In vain would genuine sorrow court relief
From gayest fictions of poetic art.
See Aston's fane her groaning valves expand,
In sable woe receive her Pastor dead;
See round his bier, no mimic mourners, stand
The friends he cherish'd, and the flock he fed.
Mark from its height the solemn organ breathe;
'Twas his own hand that plac'd the music there:
List the the infant choir that chaunts beneath;
'Twas his own task their early song to rear.
Behold the white-rob'd Minister of Heav'n
(Such was He once!) the hallow'd rites begin;
Tell of the grave subdued, a Saviour giv'n,
Life without end, and bliss unstain'd by sin.
Hark! Heard ye not the grating cords withdrawn?
Then sought Morality her last abode;
There waits the blush of that eternal dawn,
Which "bids the pure in heart behold their God."
Hark! "Earth to earth—" The lifted spade behold!
With listening awe behold each face o'erspread!—
With sullen sound the emblematic mould
Drops on the hollow mansion of the dead!
"Ashes to ashes" — Yet again the sound!
Accordant groans from every breast reply.
"Dust to—" In sobs the failing voice is drown'd:
The bursting sorrows stream from ev'ry eye.
Clos'd the funeral scene! On seraph wing
Let Hope the dead pursue to realms above;
View him to meet his blest MARIA spring,
Nor fear the agonies of sever'd love.
For Hope was his, and Faith's celestial ray:
Faith could the gloom of sever'd love assuage;
Brighten'd in manhood's golden prime the lay,
And warm'd with holy flame the song of age.

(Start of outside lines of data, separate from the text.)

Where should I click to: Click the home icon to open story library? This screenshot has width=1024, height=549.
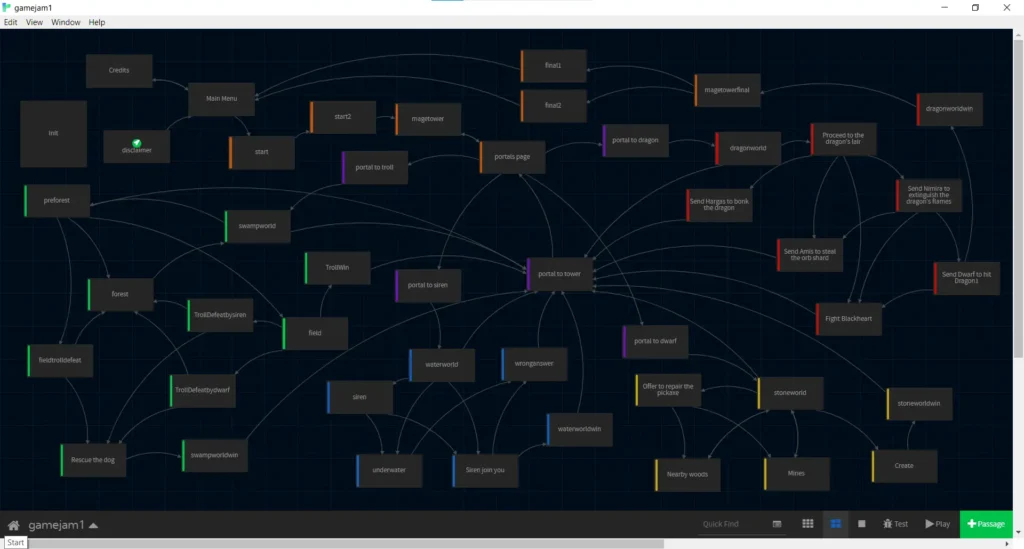pyautogui.click(x=14, y=525)
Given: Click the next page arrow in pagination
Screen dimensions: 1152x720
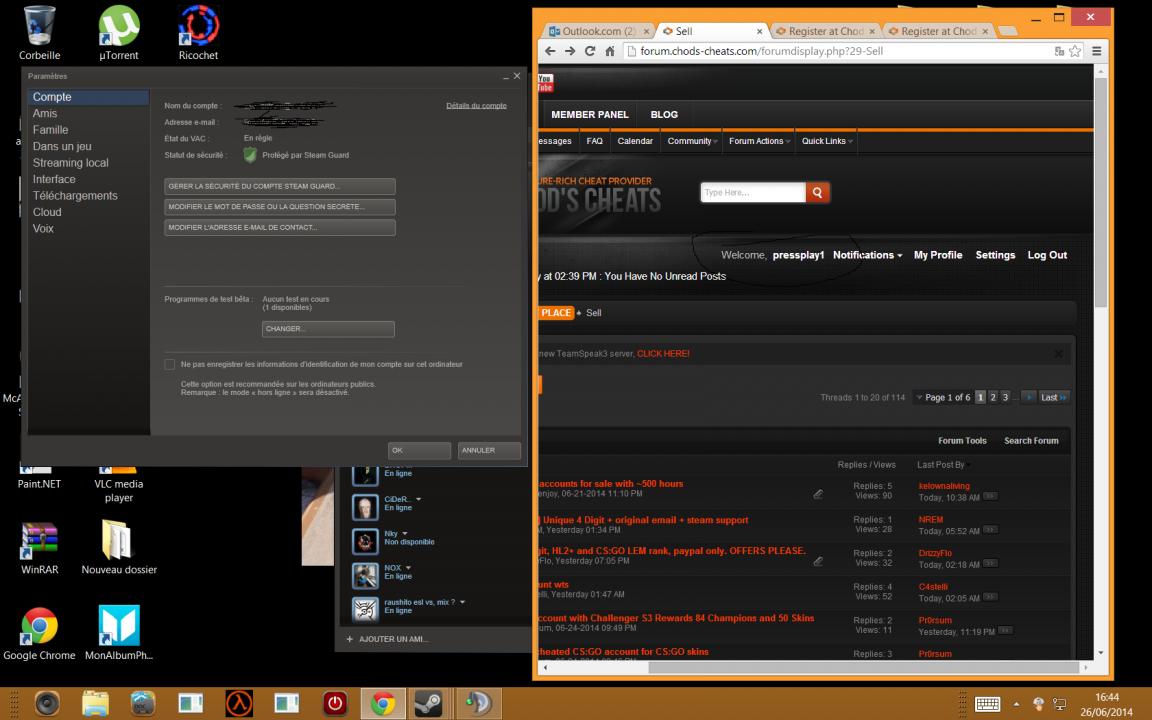Looking at the screenshot, I should [1028, 397].
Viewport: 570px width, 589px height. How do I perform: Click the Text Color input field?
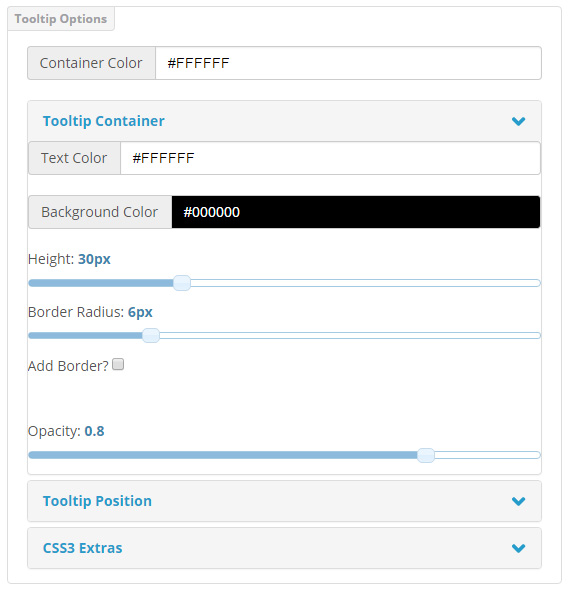(330, 158)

His breast, of lawless anarchy the foe,
For Britain swell'd with Freedom's patriot zeal;
Nor thus confin'd, for every clime could glow,
And in a Slave's a Brother's wrongs could feel:
Could feel, o'er Afric's race when Avarice spread
Her bloody wing, and shook in scorn the chain;
While Justice, hand in hand by Mercy led,
To Christian senates cried, and cried in vain!
Now their new guest the sacred hosts include,
They who on earth with kindred lustre shone;
Whom love of God to love of Man subdu'd,
Nor Pride nor Avarice fear'd the heart to stone.
There shall he join the Bard whose hallow'd aim
Sought from the dross of earth the soul to raise;
Disdain'd the meed of perishable fame,
And sunk the Poet's in the Christian's praise.
There 'mid empyreal light shall hail his GRAY;
There MILTON thron'd in peerless glory see;
The wreath that flames on THOMSON'S brow survey;
The brighter crown that, COWPER, waits for thee.